Given text |
*-*-*

Tip: Calibrating the MacBook and iPhone battery to maximize it’s life
Everyone knows that the battery on the new MacBooks and iPhone are built-in and non-replaceable. Therefore, it’s extra important to try and maintain the battery to maximize its lifetime.
And since both the MacBooks and iPhones uses a lithium-based battery, there are a few golden rules on how we can keep the batteries in tip-top conditions.
Firstly, lithium-based batteries likes their electrons to keep moving. That way, the battery stays ‘fresh’ throughout its lifetime of use.
So, the myth of keeping it always fully charge isn’t quite true with such devices. If you check out the article here at BatteryUniversity.com, it states the following tip:
The worst condition is keeping a fully charged battery at elevated temperatures, which is the case with running laptop batteries. If used on main power, the battery inside a laptop will only last for 12-18 months. I must hasten to explain that the pack does not die suddenly but begins with reduced run-times.
Also important is to calibrate the battery in your devices. Just to give you an indication, my MacBook Pro now shows remaining time in the regions of 8-10 hours at 90-100% on normal usage.
According to Apple, here’s the guide on how to calibrate the MacBook battery.
- Plug in the MagSafe Power Adapter and fully charge the battery.When the battery is fully charged, the light on the MagSafe Power Adapter connector changes to green and the Battery icon in the menu bar indicates that the battery is charged.
- Allow the battery to rest in the fully charged state for two hours or longer.You can use your computer during this time as long as the power adapter is plugged in.
- With the computer still on, disconnect the power adapter and continue to use your computer.
- When you see the low battery warning, save your work and close all applications. Keep your computer turned on until it goes to sleep.
- After your computer goes to sleep, turn it off or allow it to sleep for five hours or longer.
- Connect the power adapter and leave it connected until the battery is fully charged.You can use your computer during this time.

*-*-*

Work request A | In the battery calibration tip, rewrite the passage that begins with "Also important is" and ends with "use your computer.", swapping "two hours" for "three hours".
Work request B | Extend the battery calibration tip beyond its final step.

Data section |
*-*-*

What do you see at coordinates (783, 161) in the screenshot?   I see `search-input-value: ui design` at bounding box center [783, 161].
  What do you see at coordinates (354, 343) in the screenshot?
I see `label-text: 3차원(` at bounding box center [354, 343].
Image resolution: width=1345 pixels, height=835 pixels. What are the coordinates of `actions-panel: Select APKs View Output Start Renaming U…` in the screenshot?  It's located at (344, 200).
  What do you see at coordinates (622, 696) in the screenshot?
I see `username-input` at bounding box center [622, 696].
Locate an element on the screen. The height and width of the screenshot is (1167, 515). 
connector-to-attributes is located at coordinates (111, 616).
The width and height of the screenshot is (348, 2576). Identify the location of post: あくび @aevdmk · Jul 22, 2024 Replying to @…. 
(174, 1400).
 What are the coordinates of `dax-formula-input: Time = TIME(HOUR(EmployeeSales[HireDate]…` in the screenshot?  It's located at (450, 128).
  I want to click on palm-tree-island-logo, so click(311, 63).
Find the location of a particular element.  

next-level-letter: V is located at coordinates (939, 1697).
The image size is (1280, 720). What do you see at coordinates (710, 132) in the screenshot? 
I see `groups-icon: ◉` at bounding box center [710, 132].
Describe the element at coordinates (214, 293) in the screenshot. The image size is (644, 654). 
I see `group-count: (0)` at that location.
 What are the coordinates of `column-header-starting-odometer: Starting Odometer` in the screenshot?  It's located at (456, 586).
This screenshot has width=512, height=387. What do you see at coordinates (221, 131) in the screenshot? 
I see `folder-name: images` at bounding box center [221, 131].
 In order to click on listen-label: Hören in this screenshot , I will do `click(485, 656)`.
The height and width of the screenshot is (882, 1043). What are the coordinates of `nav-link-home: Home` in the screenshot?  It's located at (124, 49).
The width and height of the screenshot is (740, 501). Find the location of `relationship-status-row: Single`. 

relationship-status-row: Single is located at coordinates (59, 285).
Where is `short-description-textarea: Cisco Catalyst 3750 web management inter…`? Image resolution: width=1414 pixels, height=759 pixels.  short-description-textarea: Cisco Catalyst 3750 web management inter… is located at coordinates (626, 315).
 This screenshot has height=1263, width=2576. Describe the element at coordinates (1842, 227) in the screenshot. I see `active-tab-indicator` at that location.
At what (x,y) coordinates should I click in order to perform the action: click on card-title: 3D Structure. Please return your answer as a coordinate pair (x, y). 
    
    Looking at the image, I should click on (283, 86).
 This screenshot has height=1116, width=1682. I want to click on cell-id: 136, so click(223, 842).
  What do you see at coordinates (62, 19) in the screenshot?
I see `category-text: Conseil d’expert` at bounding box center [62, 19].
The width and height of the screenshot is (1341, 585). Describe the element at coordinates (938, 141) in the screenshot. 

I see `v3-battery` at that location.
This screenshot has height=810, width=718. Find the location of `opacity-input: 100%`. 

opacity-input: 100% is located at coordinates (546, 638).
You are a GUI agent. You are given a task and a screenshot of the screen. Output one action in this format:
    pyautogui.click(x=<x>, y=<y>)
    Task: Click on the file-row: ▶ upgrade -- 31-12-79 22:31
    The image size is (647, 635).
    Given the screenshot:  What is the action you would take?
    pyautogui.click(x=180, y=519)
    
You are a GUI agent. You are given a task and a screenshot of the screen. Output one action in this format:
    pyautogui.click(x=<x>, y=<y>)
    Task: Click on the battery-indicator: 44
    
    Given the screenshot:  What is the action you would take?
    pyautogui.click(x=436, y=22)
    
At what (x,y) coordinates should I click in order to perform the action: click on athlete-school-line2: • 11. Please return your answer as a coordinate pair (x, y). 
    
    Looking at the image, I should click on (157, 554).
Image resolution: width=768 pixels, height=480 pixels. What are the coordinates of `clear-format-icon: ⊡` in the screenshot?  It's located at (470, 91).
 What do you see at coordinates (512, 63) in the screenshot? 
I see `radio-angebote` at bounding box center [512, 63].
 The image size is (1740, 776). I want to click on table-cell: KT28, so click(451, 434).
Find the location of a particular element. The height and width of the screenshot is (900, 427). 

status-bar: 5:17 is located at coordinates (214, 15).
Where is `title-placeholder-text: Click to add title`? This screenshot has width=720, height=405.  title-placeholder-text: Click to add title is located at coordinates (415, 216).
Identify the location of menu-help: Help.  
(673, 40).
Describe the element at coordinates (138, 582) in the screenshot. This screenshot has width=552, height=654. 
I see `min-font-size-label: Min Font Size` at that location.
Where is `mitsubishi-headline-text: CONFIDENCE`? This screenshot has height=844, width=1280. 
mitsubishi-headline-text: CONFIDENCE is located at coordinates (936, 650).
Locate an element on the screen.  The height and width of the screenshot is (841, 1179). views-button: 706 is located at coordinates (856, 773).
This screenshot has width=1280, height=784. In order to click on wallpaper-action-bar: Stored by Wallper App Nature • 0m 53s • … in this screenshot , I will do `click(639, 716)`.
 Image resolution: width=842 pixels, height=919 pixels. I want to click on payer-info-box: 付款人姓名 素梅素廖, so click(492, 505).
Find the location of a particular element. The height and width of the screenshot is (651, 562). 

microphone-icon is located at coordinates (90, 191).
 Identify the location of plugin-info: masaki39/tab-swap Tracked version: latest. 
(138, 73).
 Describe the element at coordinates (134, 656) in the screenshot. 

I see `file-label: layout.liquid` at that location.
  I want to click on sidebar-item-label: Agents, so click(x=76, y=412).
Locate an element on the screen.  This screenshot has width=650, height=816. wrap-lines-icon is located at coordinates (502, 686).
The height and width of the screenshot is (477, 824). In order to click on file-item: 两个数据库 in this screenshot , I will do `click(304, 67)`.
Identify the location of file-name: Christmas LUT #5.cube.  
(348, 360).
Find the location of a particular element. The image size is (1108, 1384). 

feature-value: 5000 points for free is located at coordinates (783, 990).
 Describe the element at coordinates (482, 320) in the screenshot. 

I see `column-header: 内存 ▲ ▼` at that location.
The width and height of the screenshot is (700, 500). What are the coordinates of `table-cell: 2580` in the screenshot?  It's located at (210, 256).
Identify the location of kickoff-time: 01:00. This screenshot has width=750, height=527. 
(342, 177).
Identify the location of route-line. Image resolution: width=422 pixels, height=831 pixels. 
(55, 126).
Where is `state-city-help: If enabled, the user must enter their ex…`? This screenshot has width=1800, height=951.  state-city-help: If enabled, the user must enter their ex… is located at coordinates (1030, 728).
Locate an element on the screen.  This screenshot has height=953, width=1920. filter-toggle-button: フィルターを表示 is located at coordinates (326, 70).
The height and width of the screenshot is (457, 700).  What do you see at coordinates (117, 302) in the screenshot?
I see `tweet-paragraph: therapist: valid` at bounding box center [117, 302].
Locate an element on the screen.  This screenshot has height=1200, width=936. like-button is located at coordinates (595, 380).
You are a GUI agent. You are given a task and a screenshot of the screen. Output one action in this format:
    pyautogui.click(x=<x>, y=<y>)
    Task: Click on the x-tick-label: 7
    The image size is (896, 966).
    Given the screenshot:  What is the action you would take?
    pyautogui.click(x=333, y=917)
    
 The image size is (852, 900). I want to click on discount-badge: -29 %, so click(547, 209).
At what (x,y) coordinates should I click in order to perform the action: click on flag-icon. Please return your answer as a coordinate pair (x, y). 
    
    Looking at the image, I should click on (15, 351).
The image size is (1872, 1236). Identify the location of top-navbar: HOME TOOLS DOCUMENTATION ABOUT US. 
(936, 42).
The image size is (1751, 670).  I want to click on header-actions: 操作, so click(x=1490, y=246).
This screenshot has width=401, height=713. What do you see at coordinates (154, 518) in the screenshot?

*-*-*

Answer box A |
Also important is to calibrate the battery in your devices. Just to give you an indication, my MacBook Pro now shows remaining time in the regions of 8-10 hours at 90-100% on normal usage.
According to Apple, here’s the guide on how to calibrate the MacBook battery.
- Plug in the MagSafe Power Adapter and fully charge the battery.When the battery is fully charged, the light on the MagSafe Power Adapter connector changes to green and the Battery icon in the menu bar indicates that the battery is charged.
- Allow the battery to rest in the fully charged state for three hours or longer.You can use your computer during this time as long as the power adapter is plugged in.
- With the computer still on, disconnect the power adapter and continue to use your computer.

Answer box B |
Now, charging it up to full charge is a no-brainer step. To discharge it, you might want to make sure you set the Energy Saver Preference to never sleep and shut down the display. This would ensure that the MacBook continues to drain the battery even if you are not using it. Also, what I did was to run some CPU intensive Flash sites (Flash is such a resource hog) to keep the CPUs running. Otherwise, it would take a lot of hours (really lots) to fully discharge the battery.
If you’re wondering how long it takes to recharge the battery of the 13.3″ MacBook Pro, in my case, it took about 3 hours to fully charge with the MacBook turned off.
The screenshot on the left shows the capacity of my MacBook Pro after a calibration run. Interestingly, it now shows that it has a higher capacity of 5823mAh versus the original battery capacity of 5770 mAh. Interesting indeed! You can download CoconutBattery here to check out your MacBook’s battery capacity as well.
And if you maintain your battery well, Apple claims that with the new MacBook Pros, it can retain it’s 80% of its capacity after 1000 charge cycles! If you charge your MacBook once a day, thats about 3 years! Not bad indeed!
As for the iPhone, iPad and iPod devices however, Apple does not specify such a strict regime to calibrate it. Instead, they just advice that we run a full charge cycle once a month. To do that, just fully charge the device, drain it and charge it back up again.
So there you go, start putting in a monthly reminder in your calendar to calibrate your iDevices now.